Don't sleep on this one IMO. There is still a chance that "we plugged the cable in the wrong hole" can be involved!

https://www.abc.net.au/news/2023-11-08/optus-deep-network-outage-what-is-the-cause/103080080

This article includes a lot of speculation -- almost all of their theories are already represented in various answers we already have.

BGP Problem

Okay, some reports do claim SOMETHING now.

This is probably a variant of "configuration change" -- at least, it was in my head when I wrote that answer.

https://www.smh.com.au/technology/what-caused-the-optus-outage-20231108-p5eiep.html

Matt Tett, the managing director of Enex TestLab, said the issue appeared to be caused by a so-called “BGP [Border Gateway Protocol] prefix flood”.

Essentially, it means that one of Optus’ routers was likely fed incorrect routing information in an update, leading to total network gridlock. This could have been caused by either Optus or an external party. Optus has been contacted to confirm whether this is indeed the case.

Network operators suggested this possible scenario after Optus sent a message to them stating that the suspected root cause of the issue lay with “route reflectors, which are currently handling an excessive number of routes, leading to session shutdown and a complete traffic halt”.

@Eliza Note that even if this is the case, which is no guarantee, that does NOT rule out "it broke physical hardware in a way that meant we had to replace it"

I added two versions of Accidental to go along with Intentional.

Physical world is anything from the cleaner unplugging the backup drive to a bomb blowing up the network building.

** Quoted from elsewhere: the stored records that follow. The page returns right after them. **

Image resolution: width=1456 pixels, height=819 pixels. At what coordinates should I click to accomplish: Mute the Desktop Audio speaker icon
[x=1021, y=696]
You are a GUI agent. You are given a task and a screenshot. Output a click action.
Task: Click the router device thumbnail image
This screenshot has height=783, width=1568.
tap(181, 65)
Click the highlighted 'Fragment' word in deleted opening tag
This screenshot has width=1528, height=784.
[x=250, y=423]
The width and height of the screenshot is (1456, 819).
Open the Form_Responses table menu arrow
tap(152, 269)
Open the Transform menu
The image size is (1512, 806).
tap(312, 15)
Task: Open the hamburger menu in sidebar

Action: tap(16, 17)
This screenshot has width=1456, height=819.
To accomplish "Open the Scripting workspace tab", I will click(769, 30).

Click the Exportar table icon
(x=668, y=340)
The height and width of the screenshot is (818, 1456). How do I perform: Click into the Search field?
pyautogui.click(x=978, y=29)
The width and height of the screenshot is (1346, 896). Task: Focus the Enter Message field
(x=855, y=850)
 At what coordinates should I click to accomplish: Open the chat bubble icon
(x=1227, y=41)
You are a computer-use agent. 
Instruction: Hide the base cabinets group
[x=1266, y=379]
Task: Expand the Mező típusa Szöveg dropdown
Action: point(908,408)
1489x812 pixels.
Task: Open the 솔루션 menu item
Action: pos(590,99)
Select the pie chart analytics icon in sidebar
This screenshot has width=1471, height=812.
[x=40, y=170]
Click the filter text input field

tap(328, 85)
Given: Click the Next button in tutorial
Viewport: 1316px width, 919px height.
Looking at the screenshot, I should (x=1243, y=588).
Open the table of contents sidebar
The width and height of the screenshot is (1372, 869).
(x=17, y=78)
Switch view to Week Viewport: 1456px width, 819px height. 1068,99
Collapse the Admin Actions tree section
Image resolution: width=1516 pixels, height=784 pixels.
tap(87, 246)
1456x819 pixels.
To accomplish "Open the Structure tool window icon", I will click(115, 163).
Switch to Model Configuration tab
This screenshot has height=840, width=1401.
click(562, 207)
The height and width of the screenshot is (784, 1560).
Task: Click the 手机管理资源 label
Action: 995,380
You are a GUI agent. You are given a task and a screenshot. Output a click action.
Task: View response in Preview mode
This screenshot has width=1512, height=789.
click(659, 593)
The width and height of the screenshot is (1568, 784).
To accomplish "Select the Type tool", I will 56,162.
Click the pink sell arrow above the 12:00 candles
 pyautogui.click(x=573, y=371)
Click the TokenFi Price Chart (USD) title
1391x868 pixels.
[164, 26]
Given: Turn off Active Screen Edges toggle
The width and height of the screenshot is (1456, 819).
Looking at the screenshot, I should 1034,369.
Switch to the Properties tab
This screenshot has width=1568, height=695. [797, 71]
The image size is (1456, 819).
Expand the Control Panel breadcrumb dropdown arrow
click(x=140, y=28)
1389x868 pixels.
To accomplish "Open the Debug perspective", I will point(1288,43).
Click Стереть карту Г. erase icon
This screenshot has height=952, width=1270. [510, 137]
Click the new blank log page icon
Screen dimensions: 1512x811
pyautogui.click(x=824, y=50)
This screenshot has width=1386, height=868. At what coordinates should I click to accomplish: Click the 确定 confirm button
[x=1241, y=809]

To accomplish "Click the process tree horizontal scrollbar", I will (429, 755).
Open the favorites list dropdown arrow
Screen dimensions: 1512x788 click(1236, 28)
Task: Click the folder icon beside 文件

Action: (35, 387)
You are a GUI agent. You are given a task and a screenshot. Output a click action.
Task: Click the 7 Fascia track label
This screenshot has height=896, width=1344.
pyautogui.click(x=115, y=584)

Someone at a keyboard typing the wrong command would not count for the Accidental (physical world) answer, that would go under the (software only) one.


For example "Software bug" already existed, and could go with either Intentional for any reason, or Accidental.

Limit order at 35% for intentional shutdown due to security breach if anyone wants to take the other side

@NGK Arb opportunity with "Intentionally shut down for any reason"!

@NGK Why am I betting on something that I know nothing about?